Die Betreuung von Patienten mit einer fortgeschrittenen systemischen Mastozytose wird vorzugsweise an einem Schwerpunktzentrum empfohlen. Ziel des therapeutischen Regimes sind neben der Symptomkontrolle und Verhinderung von Endorganschäden, eine Lebensverlängerung sowie Verbesserung der Lebensqualität. Sollte zusätzlich eine assoziierte hämatologische Neoplasie vorliegen, muss diese primär therapiert werden.

Die Tyrosinkinase-Inhibitoren Midostaurin und Avapritinib sind die derzeit einzig zugelassenen Wirkstoffe in der Therapie der fortgeschrittenen systemischen Mastozytose. Diese beiden Substanzen hemmen multiple Tyrosinkinase-Rezeptoren inklusive der KIT D816V-mutierten Rezeptoren, die bei 90 % der Patienten zu finden sind, und induzieren dadurch Wachstumsstillstand und Apoptose in mutierten hämatogenen Zellen [54].

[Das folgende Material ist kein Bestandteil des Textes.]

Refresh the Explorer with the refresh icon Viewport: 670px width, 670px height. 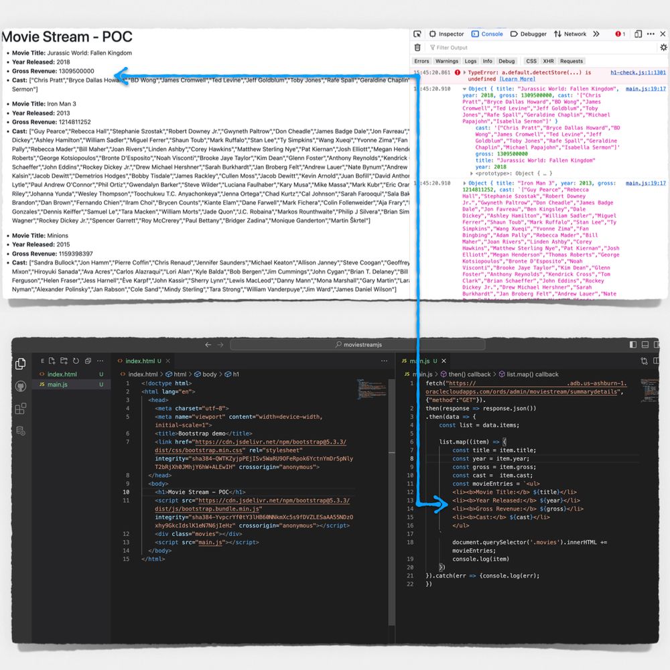pos(76,361)
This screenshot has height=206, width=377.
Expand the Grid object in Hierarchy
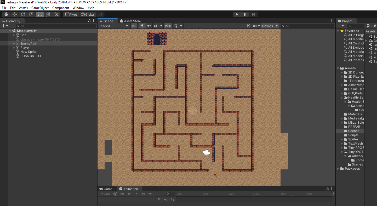[14, 35]
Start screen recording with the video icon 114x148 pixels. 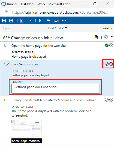[56, 21]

Bei einem Teil der Patienten mit anderen KIT-Mutationen kann der Tyrosinkinase-Hemmer Imatinib einen signifikanten Therapienutzen bringen [55].

Bei spezieller Indikationsstellung können auch andere Proteinkinase-Inhibitoren und Interferone (vor allem bei Patienten mit Osteoporose) in Kombination mit und ohne Glukokortikoiden zum Einsatz kommen [23].

Eine Polychemotherapie mit anschließender allogener Stammzelltransplantation ist den rasch progredienten Verlaufsformen vorbehalten. Hydroxyurea, ggf. in Kombination mit Glukokortikoiden, steht als palliative Behandlungsoption zur Verfügung [23].

Um die Betroffenen künftig noch gezielter, personalisierter und effektiver behandeln zu können, stehen derzeit mehrere unterschiedliche Substanzklassen in experimenteller, präklinischer und klinischer Erprobung – u. a. der antiproliferativ und antitumoral wirkende Multikinase-Inhibitor Ripretinib [56, 57] sowie der monoklonale Anti-CD30-Antikörper Brentuximab [58‐61]. Beide Wirkstoffe werden bereits in Phase-II-Studien untersucht.

Schließlich könnten künftig noch gezielte Antikörpertherapien in der Behandlung bei fortgeschrittener systemischer Mastozytose eine bedeutende Rolle spielen, wie beispielsweise Antikörper gegen CD123, welches auf neoplastischen Mastzellen exprimiert wird und an das Diphterie-Toxin SL-401gebunden ist (NCT 02268253).